Similarly, proportions of participants with underlying biomedical and demographic characteristics known as potential DRC risk factors were assessed, namely CD4 cell count as a continuous variable, CD4 cell count categories, gender, age as a continuous time dependent variable, age groups (< 35 years old/≥35 years old), body mass index (BMI) categories, whether patients adhered to treatment or not and attended PMH clinic or Bontleng clinic, and whether they switched cART regimens or not. Using DRCs as status /event/dependent variable, time in years, potential associations with these factors were assessed by computing UHR and their 95% CIs in univariate Cox regression analysis. Continuous variables namely CD4 cell count at cART initiation, CD4 cell count after cART initiation and age were not included in this analysis unless they were statistically significant in the two independent samples t-test analysis. Covariates that achieved p ≤ 0.9 in the univariate analysis were re-examined in a multivariate Cox regression model to identify those that significantly (p < 0.05) affected the time to event. Time spent in the study was expressed in years. Survival was estimated as the time elapsed from the date of initiation to cART until the date of the first DRC development or the last attendance. Recipients lost to follow-up, those referred to other facilities were left censored at the last date they were seen. Those who got to the end of the study without developing any type of DRC were right censored at the date of data collection. Adjusted hazard ratios (AHRs) and their 95% CIs were computed. The survival functions were plotted and the probability of survival in years from the date of initiation on: first-line cART (cART line1), second-line cART (cART line2), third-line cART (cART line3) or second-, third-line cART (cART line2/3) to the development of DRCs were compared using Log rank X2. The Cox regression presented herein is the best model where only covariates with P < 0.05 are kept in. The overall statistical significance of the model or how well the model fits the data was tested by computing the likelihood chi-square statistic.

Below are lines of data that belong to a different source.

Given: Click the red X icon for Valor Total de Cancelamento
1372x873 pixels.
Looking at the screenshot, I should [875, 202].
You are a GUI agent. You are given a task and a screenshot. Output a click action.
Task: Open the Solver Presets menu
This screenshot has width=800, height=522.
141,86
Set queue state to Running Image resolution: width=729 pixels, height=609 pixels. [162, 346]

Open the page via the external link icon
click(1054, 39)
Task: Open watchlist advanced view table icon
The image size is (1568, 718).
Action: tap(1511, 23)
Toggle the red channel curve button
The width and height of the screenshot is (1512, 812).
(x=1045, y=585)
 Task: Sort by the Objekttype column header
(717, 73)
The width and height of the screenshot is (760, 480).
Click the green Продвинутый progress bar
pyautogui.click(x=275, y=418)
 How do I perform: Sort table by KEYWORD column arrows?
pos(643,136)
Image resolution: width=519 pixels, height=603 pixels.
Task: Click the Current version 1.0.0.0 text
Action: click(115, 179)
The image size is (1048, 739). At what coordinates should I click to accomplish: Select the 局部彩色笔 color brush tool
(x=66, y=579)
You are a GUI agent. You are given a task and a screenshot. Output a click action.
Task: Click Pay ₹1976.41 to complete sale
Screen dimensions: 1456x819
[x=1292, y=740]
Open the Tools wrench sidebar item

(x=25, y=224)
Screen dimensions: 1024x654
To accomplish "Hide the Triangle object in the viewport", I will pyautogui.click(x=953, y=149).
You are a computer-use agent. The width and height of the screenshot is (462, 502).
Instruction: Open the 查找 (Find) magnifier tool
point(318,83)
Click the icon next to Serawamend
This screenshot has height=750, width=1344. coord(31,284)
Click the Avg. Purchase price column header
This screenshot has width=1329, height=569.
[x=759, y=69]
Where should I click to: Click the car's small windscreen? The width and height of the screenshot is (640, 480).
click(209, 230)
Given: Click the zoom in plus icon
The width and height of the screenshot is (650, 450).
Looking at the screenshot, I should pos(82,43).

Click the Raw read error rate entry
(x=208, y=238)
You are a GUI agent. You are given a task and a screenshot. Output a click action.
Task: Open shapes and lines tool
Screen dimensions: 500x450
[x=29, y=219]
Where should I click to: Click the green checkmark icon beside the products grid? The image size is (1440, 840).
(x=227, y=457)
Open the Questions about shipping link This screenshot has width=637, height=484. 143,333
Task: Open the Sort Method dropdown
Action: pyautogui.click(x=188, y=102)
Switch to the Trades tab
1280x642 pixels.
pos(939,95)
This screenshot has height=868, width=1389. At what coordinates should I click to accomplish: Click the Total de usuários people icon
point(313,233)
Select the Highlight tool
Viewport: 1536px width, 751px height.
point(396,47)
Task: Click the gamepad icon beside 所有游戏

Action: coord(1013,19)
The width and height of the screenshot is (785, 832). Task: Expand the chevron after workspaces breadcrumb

Ethical approval and consent to participate
Ethical approval to collect data from HIV clinics was sought and obtained from the University of Botswana Review Board and the ethics committee of the Ministry of Health and Wellness, Botswana. Permission to consult clinic record books and systems was also sought and obtained from the clinic management. As this was a record based study, no consent to participate was required.